Strategic Management for Tourism Communities: Bridging the Gaps
Author: Peter E. Murphy, Ann E. Murphy
- Related Formats:
- Paperback, Ebook(PDF), Ebook(EPUB)
- 5th Nov 2004
- Channel View Publications
- Number of pages:
- 234mm x 156mm
Tourism, with its wide-ranging impact, needs to be managed effectively – but how? This book advocates taking a business approach to tourism that encourages greater collaboration between stakeholders in the practical assessment of tourism options. The approach places key business management functions and stakeholders at the forefront of tourism initiatives. The business management functions of planning, organising, leadership and control are the filters through which tourism opportunities are viewed, while the stakeholder groups of customers, residents, industry and government set the agenda for appropriate tourism development.
Tourist destinations must engage in realistic assessments of their abilities to meet the needs and expectations of tourism stakeholders and then act on these assessments so their goals and objectives can be achieved. A new model for bridging stakeholder gaps is presented as a template for how communities can understand and make the most of their tourism resources.

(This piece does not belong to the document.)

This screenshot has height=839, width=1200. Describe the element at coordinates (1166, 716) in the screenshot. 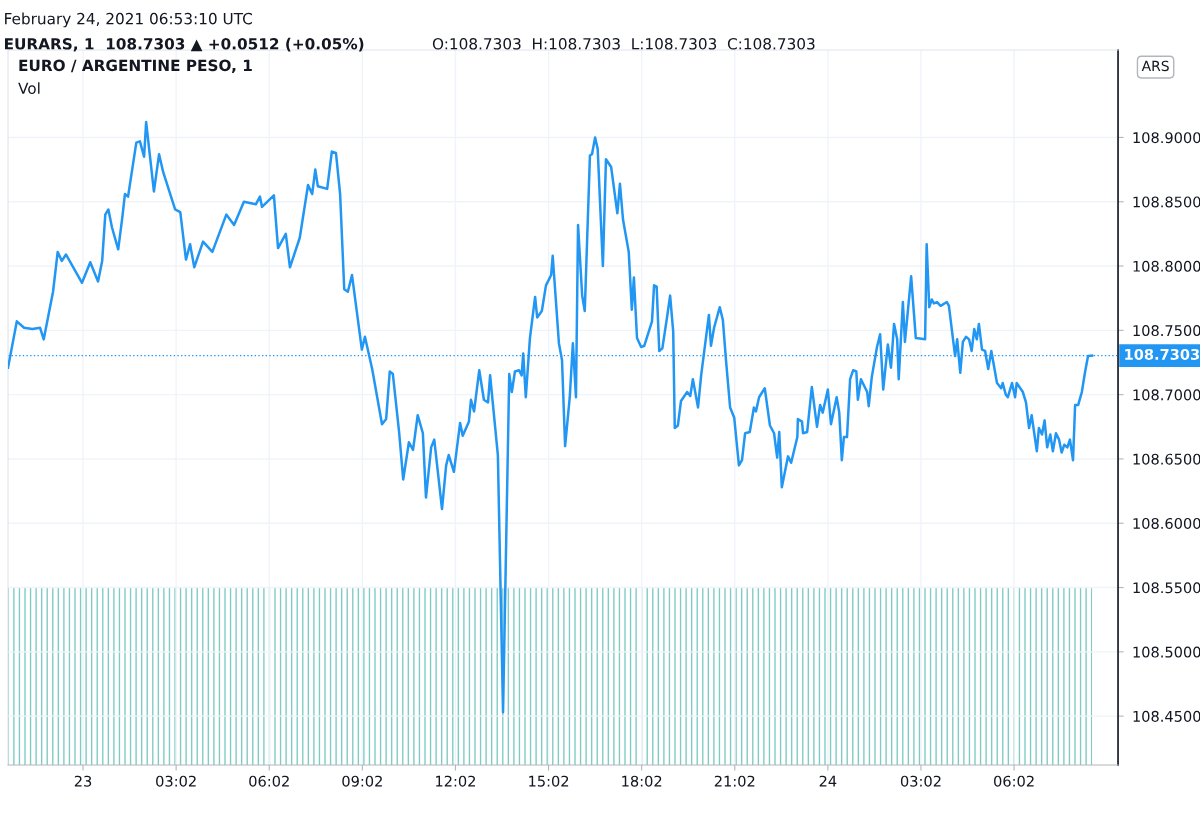

I see `y-tick-label: 108.4500` at that location.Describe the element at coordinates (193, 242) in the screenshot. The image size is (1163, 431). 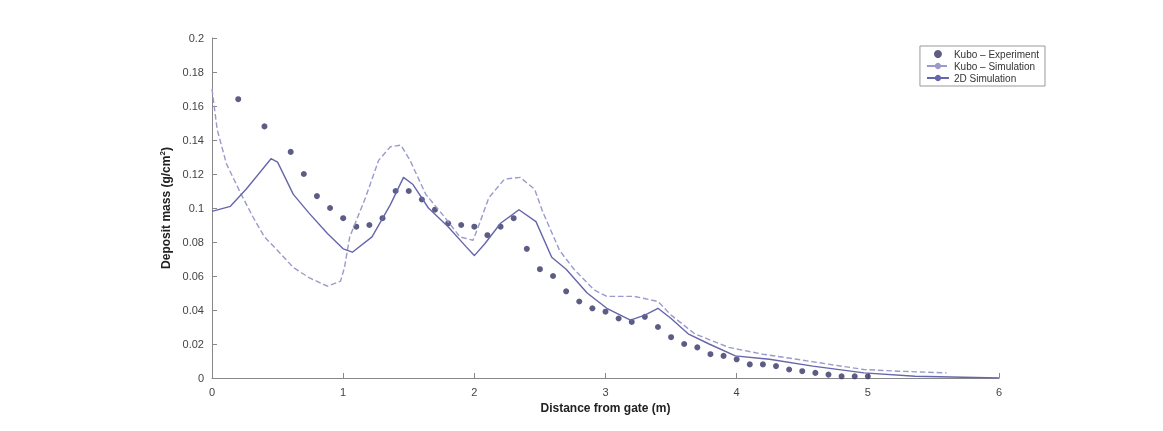
I see `y-tick-label: 0.08` at that location.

The Bridging Tourism Gaps Model is a practical tool to help destinations focus on the important factors in developing and maintaining tourism as a beneficial and vital part of their communities.
This book builds on the success of Tourism: A Community Approach and the subsequent tourism planning experiences of both authors to advance strategic planning in tourism.
Professor Peter Murphy, Foundation Professor and Head of the School of Tourism and Hospitality, La Trobe University, Melbourne, Australia, has over 30 years experience as a tourism researcher, professor and consultant. He has served on several tourism boards including Tourism Victoria in Canada and Bendigo Tourism in Australia and has been involved in numerous strategic planning exercises and community studies. He has received the Association of American Geographers’ Roy Wolfe Award for contributions to tourism research (1992) and was elected to the International Academy for the Study of Tourism (1995).
Ann Murphy, AICP, PhD Candidate, Law, University of Melbourne, has worked as a tourism planner in British Columbia and the Florida Keys. She oversaw a Keys-wide survey of residents’ attitudes towards tourism and her planning contributions were recognised by a resolution of the City of Marathon Council (2000).